Gravitational force is the attractive force that pulls objects toward each other. In our scenario, this force pulls the small water drop downward towards the Earth. You can easily calculate the gravitational force if you know the mass of the object and the acceleration due to gravity. The formula is: \[ F_g = m \cdot g \] where:

• \( F_g \) is the gravitational force in newtons (N)
• \( m \) is the mass of the object in kilograms (kg)
• \( g \) is the acceleration due to gravity, which is approximately \( 9.81 \text{ m/s}^2 \) on Earth

So for a water drop with mass \( 3.50 \times 10^{-9} \text{ kg} \), the gravitational force is calculated to be \( 3.43 \times 10^{-8} \text{ N} \). This means that a tiny force is pulling the drop down.

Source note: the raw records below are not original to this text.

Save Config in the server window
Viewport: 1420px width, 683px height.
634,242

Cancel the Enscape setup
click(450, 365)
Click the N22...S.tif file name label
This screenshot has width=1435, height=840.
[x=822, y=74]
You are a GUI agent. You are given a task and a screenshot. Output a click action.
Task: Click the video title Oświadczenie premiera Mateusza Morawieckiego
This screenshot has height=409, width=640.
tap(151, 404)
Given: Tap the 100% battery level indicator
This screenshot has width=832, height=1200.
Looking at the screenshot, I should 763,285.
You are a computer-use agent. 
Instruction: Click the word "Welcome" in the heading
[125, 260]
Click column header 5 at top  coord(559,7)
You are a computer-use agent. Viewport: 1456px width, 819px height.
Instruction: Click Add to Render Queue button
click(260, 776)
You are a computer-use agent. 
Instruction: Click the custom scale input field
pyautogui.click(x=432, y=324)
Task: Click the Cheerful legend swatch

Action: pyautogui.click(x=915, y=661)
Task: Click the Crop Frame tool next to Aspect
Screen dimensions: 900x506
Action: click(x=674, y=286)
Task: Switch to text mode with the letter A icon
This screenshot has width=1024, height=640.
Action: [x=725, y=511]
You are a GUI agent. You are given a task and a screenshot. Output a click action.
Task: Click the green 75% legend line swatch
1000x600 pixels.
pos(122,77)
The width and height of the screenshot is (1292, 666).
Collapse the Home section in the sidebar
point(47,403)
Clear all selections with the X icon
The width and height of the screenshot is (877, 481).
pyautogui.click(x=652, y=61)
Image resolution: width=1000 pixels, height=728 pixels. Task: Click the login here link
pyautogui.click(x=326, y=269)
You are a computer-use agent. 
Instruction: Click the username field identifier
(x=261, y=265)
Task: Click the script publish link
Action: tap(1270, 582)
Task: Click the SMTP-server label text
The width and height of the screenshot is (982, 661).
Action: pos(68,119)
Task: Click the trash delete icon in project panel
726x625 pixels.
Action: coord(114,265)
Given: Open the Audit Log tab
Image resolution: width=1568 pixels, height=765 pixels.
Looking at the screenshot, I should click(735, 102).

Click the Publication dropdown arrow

Electric force is what keeps our water drop stationary despite the gravitational pull. This force is generated by an electric field acting on a charged object. Here, since the drop is suspended in air, the upward electric force exactly counteracts the downward gravitational force.The key to understanding electric force lies in its formula: \[ F_e = qE \] where:

• \( F_e \) is the electric force in newtons (N)
• \( q \) is the charge on the object in coulombs (C)
• \( E \) is the electric field strength in newtons per coulomb (N/C)

In our example, the electric field is directed upwards with a strength of \( 8480 \text{ N/C} \). This means if the object is positively charged, it would experience an upward force, which is what happens here. This upward electric force balances the gravitational pull.

Calculating the charge on the water drop requires knowing that the electric force balances the gravitational force. Since these forces are equal in magnitude, we set their equations equal:\[ F_g = F_e \]From the formulas \( F_g = m \cdot g \) and \( F_e = qE \), we can establish:\[ q \times 8480 = 3.43 \times 10^{-8} \]To find the charge \( q \), divide both sides by \( 8480 \):\[ q = \frac{3.43 \times 10^{-8}}{8480} \approx 4.05 \times 10^{-12} \text{ C} \]This positive value indicates that the water drop has a positive charge, because the electric field direction is upwards, countering the downward gravitational force.

The positive charge calculated for the water drop corresponds to an excess of protons. In physics, each proton has a fundamental charge of \( e = 1.60 \times 10^{-19} \text{ C} \). Knowing the total charge \( q \), we can calculate the number of excess protons by dividing the total charge by the charge of a single proton:\[ \text{Number of protons} = \frac{4.05 \times 10^{-12}}{1.60 \times 10^{-19}} \approx 2.53 \times 10^7 \]This means approximately \( 2.53 \times 10^7 \) excess protons reside on the drop, creating the positive charge. Since electrons carry a negative charge, the presence of excess protons results in a net positive charge.